Samenvatting Opgroeien in het hedendaagse gezin
Pedagogische Wetenschappen, Gezinspedagogiek jaar 2.
Hoofdstuk 2 – Het gezin in historisch perspectief.
Demografische benadering: houdt zich bezig met verzamelen en interpreteren van
kwantitatieve, demografische gegevens en probeert hiermee een beeld te vormen
van de leef- en opvoedingsomstandigheden van ouders en kinderen.
Affectieve benadering: hier wordt vooral aandacht gegeven aan menselijk gedrag en
persoonlijke beleving en motieven, door gebruik te maken van kwalitatieve bronnen
(dagboeken, brieven, memoires, schilderijen, kleding en speelgoed.)
Historische maatschappijwetenschappen: beschrijft de invloed van
sociaaleconomische, cultureel-maatschappelijke en technologische ontwikkelingen
op veranderingen in het gezin. Door het bestuderen van wetgeving, erfrecht en
gezags- en eigendomsverhoudingen.
Prescriptie: hoe men geacht werd te handelen.
Descriptie: hoe er feitelijk gehandeld werd.
Humanisme: 1400-1600. Vorming van een ‘klassieke’ universele mens. Vrijheid van
de menselijke wil. Individualistische benadering waarbij werd ingewerkt op eergevoel
en er werd aangespoord tot competitie, lichamelijk straffen was daarmee overbodig.

Ruwe gegevens:

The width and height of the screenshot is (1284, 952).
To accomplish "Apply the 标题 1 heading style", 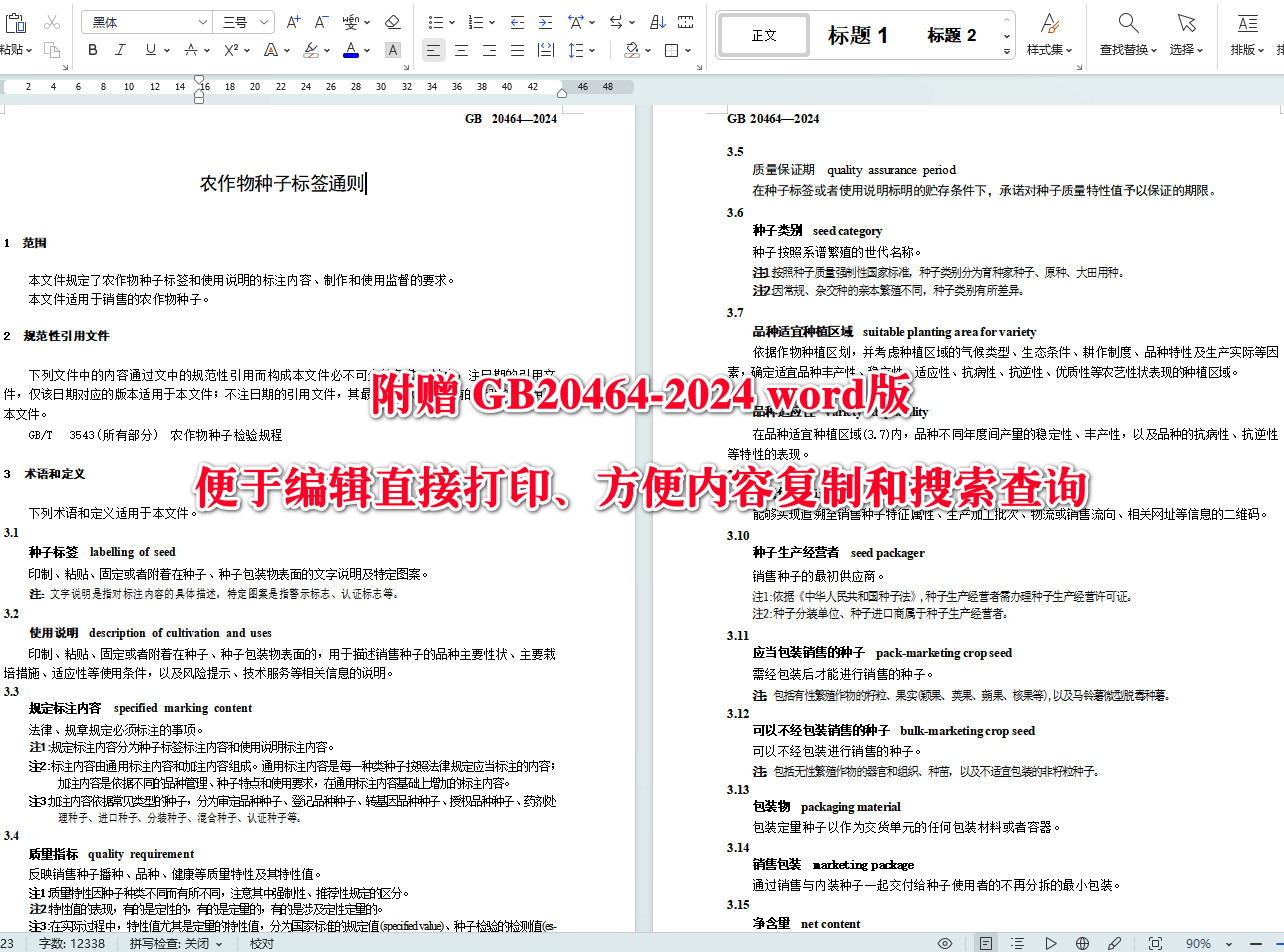I will point(858,33).
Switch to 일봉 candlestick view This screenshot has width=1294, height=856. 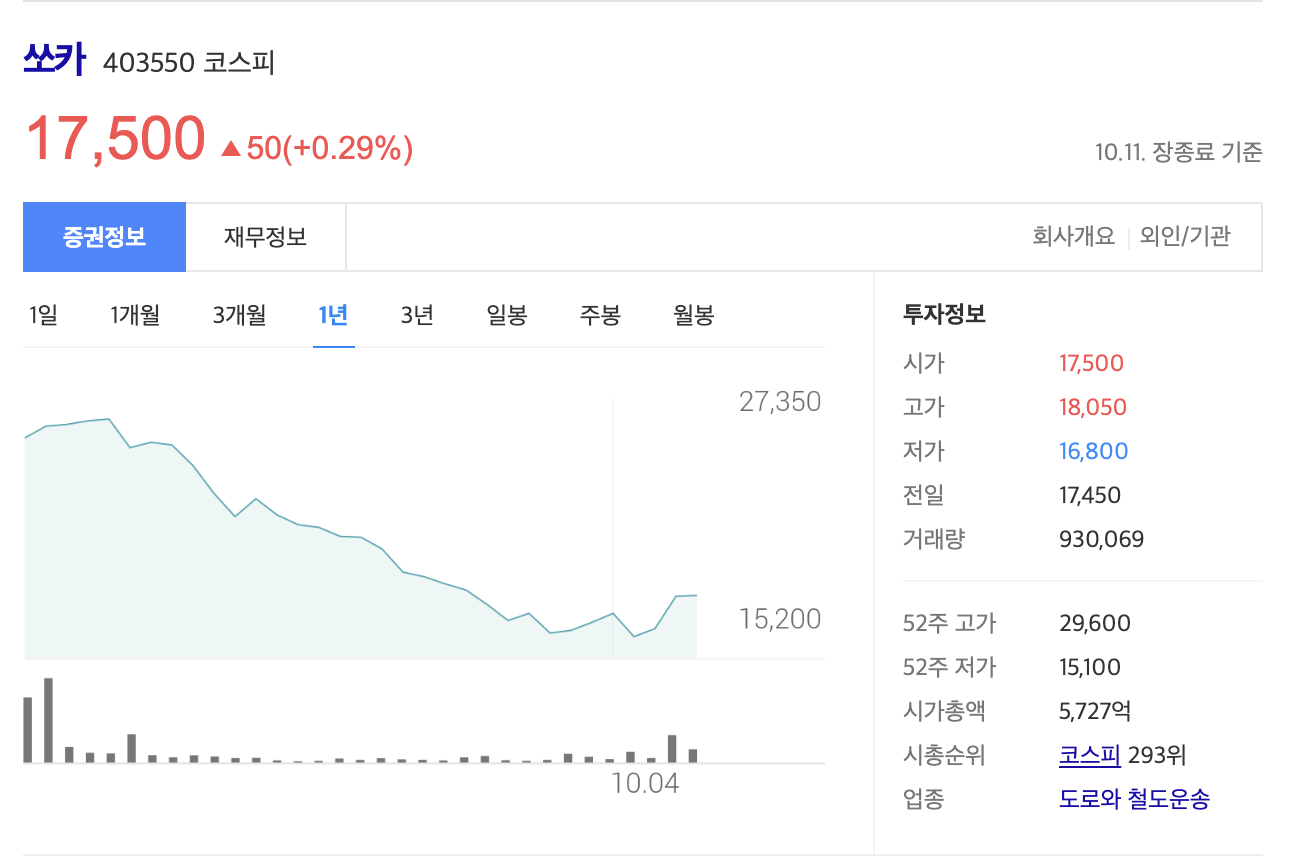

Uit te voeren:
**1.** Welke kwalitatieve bronnen noemt de samenvatting over het gezin in historisch perspectief bij de affectieve benadering?
**2.** Hoe loopt de samenvatting over het gezin in historisch perspectief verder? Vul haar aan met het stuk dat volgt op de zin over lichamelijk straffen.

Opgeloste problemen:
**1.** Dagboeken, brieven, memoires, schilderijen, kleding en speelgoed.

**2.**
Legde veel nadruk op leren.
Erasmus: zag christelijke vroomheid als doel van de opvoeding. Onderwijs moest
voor kinderen het liefst zo vroeg mogelijk. Legde de taak van de opvoeding van zonen
bij de vader. Moeder verantwoordelijk voor verzorging, vader voor de
karaktervorming. Leren door imitatie
Erfzonde: van nature geneigd naar het kwaad, maar kind kom gevormd/gekneed
worden.
Verlichting: 1650 – 1800. Intellectuele stroming die uitgaat van de menselijke rede
als criterium bij het zoeken naar de waarheid. God als veroorzaker van alles. Mens
werd gezien als van nature goed. Ging uit van het verkrijgen van kennis door
ervaring. Doel van opvoeding was het verwerven van vrijheid en zelfbestuur.
Deïsme: beeld van God als afzijdige schepper.
Locke: ‘Some thoughts concering education.’ Nadruk op lichamelijke ontwikkeling en
hygiënische verzorging.
Tabula rasa: kind komt ter wereld als een onbeschreven blad (wat betreft kennis, niet
het karakter.)
Romantiek: 1800 – 1850. Reactie op de verlichting. Nadruk op gevoel en intuïtie
inplaats van op rede en ratio. Aandacht voor het onderbewuste. Voortbestaan van
een individu afhankelijk van de gemeenschap.
Rousseau: was ervan overtuigd dat er door de mens zelf weinig te sturen viel in de
opvoeding, er kon veel misgaan. Mens is van nature goed geboren. Negatieve
invloeden van de maatschappij. Doel van de opvoeding is het kind zich optimaal en
natuurlijk te laten ontwikkelen.
, Huiselijkheidsideaal: man zorgt voor de inkomsten voor het gezin (gewin) en de
vrouw krijgt de taak van de verzorging.
Kinderwetje van Van Houten uit 1874 en de invoering van de leerplicht vanaf 1900:
zorgden voor meer controle door de overheid op opvoeding en zorg voor kinderen.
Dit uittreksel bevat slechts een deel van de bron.